What the E9 adds on the desktop is the ability to drive current-hungry high-impedance headphones easily, and the E9/E17 pair sounds great with appropriate headphones, very much in line with the sound of my usual budget reference combo, the Musical Fidelity V-DAC II DAC and V-Can headphone amp. Output impedance is a bit high — 10 Ohms on the 1/4-inch jack, 43 Ohms on the 1/8-inch jack — but there's plenty of power on tap here (and given that the target headphones for this thing are likely to have fairly high impedances), you'll probably do OK with it's full watt of output power into a 16 Ohm load (for comparison, the E17 alone will put 250 mW into a similar load).
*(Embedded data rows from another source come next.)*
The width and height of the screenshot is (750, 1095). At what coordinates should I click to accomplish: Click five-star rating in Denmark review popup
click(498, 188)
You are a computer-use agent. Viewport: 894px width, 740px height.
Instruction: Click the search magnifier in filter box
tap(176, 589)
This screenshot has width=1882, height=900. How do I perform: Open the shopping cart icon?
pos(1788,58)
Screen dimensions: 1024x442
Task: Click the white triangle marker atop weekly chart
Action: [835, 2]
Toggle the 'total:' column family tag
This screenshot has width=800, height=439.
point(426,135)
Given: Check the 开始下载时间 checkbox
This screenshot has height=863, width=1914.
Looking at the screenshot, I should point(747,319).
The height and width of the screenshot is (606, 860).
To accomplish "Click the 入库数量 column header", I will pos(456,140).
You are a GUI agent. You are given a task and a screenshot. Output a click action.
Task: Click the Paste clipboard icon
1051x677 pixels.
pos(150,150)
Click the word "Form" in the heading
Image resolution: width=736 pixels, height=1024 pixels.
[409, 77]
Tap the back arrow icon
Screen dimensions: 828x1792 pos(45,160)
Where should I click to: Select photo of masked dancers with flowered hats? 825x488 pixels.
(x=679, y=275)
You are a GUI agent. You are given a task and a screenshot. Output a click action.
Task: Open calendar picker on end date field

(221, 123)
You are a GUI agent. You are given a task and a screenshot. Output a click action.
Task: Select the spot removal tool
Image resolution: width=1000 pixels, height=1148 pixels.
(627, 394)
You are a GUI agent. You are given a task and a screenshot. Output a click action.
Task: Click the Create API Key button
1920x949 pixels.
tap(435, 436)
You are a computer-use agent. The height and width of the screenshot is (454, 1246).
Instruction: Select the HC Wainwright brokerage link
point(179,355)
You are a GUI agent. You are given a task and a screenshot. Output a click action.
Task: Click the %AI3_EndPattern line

Still, if you have full-sized headphones that don't have particularly flat impedance across the frequency spectrum, you may want to try before you buy.
The pair of Sennheiser HD-650s we tested the E9 with, however, was very well served, even in the low-gain position — everything we threw at it, from the Tor Espn Aspaas recording of Beethoven's Piano Sonata No. 32 in C minor Op. 111 (from Mirror Canon, on 24/96 FLAC); to Roxy Music's "Take a Chance With Me" from Avalon, as a 16/44.1 FLAC; to Miles Davis' "In a Silent Way/It's About That Time" on 24/96 FLAC; to the track "Alpen" from the new Oval album, Oval DNA (as a 320 kbps MP3) sounded full and rich, with plenty of volume well before the output knob hit 10 o'clock, and without unusual bumps in response. For $139, this little thing does a great job in this application.
The question is, do you really need the E9 at all if you get an E17? If you have a quality set of high-impedance phones for home listening, and prefer something else (like a set of quality IEMs) for out-and-about, you might well want to invest — it's only another $139, mind you. The E17 on its own has 1-Ohm output impedance, and plenty of horsepower for in-ears or portables, but it couldn't quite get our test HD-650s into the comfort zone (though they were plenty listenable, far more so than when driven with the iPod alone). With both devices, and a couple of pairs of nice headphones to drive for different situations, it makes sense. If you don't have difficult-to-drive cans to drive, you might be better off sticking with the E17 on its own — you won't be disappointed. The E17 does so much, and offers so much connectivity, at such an affordable price, it's something of a no-brainier if you have a need for a portable DAC/headphone amp that'll decode high-rez files.